Spending differences help explain the disparities. Whereas China has ploughed money into improving seeds and fertilizer use, India has faced constraints when it comes to public infrastructure spending. Public investment in research and development is still below 0.5% of agriculture gross domestic product — half of the Indian government’s target. In absolute terms, China’s average annual research spending was more than the United States, India and Brazil combined between 2019 and 2021.
“China has better infrastructure, in terms of getting a market for the food that’s being produced, and lowering the cost of inputs,” said IFPRI’s Glauber.

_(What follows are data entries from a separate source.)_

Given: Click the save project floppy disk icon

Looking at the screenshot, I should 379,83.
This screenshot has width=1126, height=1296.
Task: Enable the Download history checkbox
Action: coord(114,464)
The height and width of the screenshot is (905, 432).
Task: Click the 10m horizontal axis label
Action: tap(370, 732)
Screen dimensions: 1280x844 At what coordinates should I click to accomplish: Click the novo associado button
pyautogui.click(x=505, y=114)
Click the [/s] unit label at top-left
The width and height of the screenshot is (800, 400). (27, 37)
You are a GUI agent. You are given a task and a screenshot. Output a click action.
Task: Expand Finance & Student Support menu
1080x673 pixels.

India’s start-up entrepreneurs are trying to narrow the gap. Drones are fighting locusts and mapping rural properties, and efforts are being made to reduce the volume of food wasted post-harvest — an $11 billion problem for India. The online platform eNam is helping cultivators sell their produce beyond their local region.
The most visible impact in recent years has come from aggregating small producers to boost earnings, often prioritizing higher-value crops. Farmer producer organizations, or FPOs, are cutting trade and transport costs and increasing bargaining power for cultivators.



Cooperatives have a mixed record in India. Most have faltered from corruption and political interference. The FPO structure, encouraged by government agencies and capital but somewhere between a company and a cooperative, is considered an improvement. Many have limited membership and shared voting rights.
In Maharashtra, Sameer Sakhar, 35, is among the beneficiaries. Without the ability to borrow money from a bank or relatives, Sakhar approached Vartman Agro Producer Co. in his village to obtain seeds, fertilizers and pesticides on credit.
“I was in big trouble after my soybean and pigeon pea crops were damaged due to pest attacks,” Sakhar said, speaking by a well in his neighbor’s farm, as machines sprayed pesticides on a nearby field. “Here, I could repay the money with some interest in about nine months after selling my harvest.”
But like other initiatives, this one too has so far struggled to gain enough traction with the farming community. FPOs still lack capital, clout and sheer numbers: The government counted roughly 7,000 in March 2022, below the target of 10,000. The subsidy system remains inefficient and tilted towards consumers at the expense of producers — far from a long-term solution that encourages better use of resources and more diverse, nutritious crops, for India and for the world.
“Where the main solution lies is to make farming itself more sustainable,” said Kar, the LSE professor. “A financially, ecologically sustainable practice that ensures the wellbeing of the farmer.”